Stéphane sentit que Zoris défaillait sous son étreinte, et, le lâchant soudain, il le laissa s’effondrer au creux du fauteuil.

Zoris demeura immobile un moment, courbé en deux et ses mains crispées à l’endroit de son cœur. Il semblait étouffer, il était livide.

Après un instant, il prit dans un tiroir un flacon dont il avala le contenu. Puis, se remettant peu à peu, il alla vers la fenêtre, respira longuement, revint s’asseoir, et, regardant Stéphane bien en face, il lui dit, d’une voix saccadée et sourde :

— Des mensonges !… rien que des mensonges !… Je ne répondrai pas… La statue volée… la lettre à votre père… ma visite… autant de folies… L’unique réalité, c’est que j’ai vu, pour la première fois, le 30 juillet 1921, cette statue qui se trouvait dans le souterrain depuis un temps que j’ignore.

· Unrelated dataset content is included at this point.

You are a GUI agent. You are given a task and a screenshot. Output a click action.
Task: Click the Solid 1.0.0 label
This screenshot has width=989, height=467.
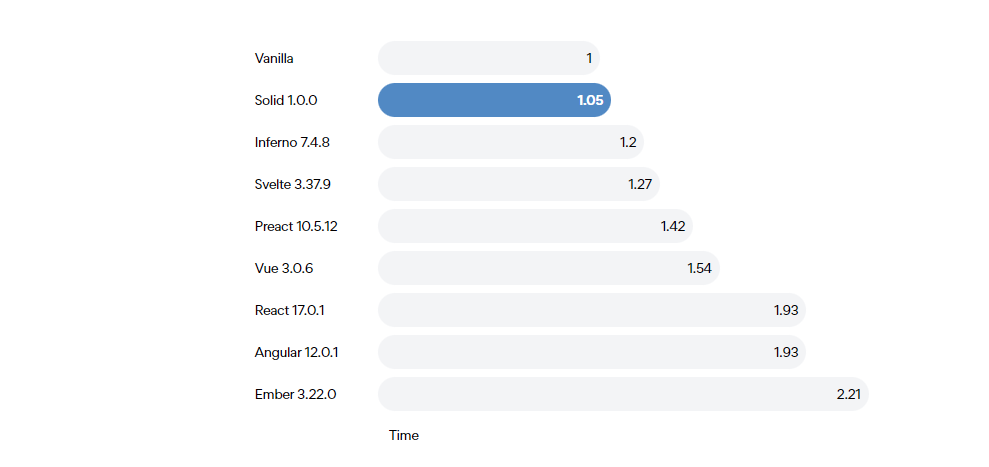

Et le seul aveu que je vous ferai, c’est que, depuis le 30 juillet 1921, je n’ai pas manqué un seul jour, vous entendez, pas un seul jour, d’aller la voir et l’admirer. C’est un pèlerinage, qui est la raison même de ma vie quotidienne. Je mourrais s’il me fallait y renoncer. Cela m’est nécessaire comme de manger et de boire. Quand mon cœur flanche, elle me ressuscite. Certains jours où j’étais couché, grelottant de fièvre, je courais là-bas, tout en sueur, et le mal s’en allait. Qu’elle vienne du fond des siècles ou de l’atelier de votre père, je m’en moque. Elle est à moi ! à moi seul ! Et vous me la prendriez ? Mais c’est fou ! De quel droit me voler ? Allez-vous-en, cette femme est à moi.

Stéphane écoutait avec stupeur ces paroles de démence que Zoris finissait par bredouiller ; il murmura :

— Cette femme, dites-vous ? C’est le mot vrai. Ce n’est pas une statue que vous aimez. On n’aime pas une statue. Non, vous tenez à la femme qu’elle représente. C’est cette femme que vous aimez…

Zoris se taisait, la tête entre ses mains. Et Stéphane pensait que la même équivoque se retrouvait en lui. Son extase devant le bloc de marbre, ne la recherchait-il pas dans le choix même de toutes les femmes qu’il dévoilait ?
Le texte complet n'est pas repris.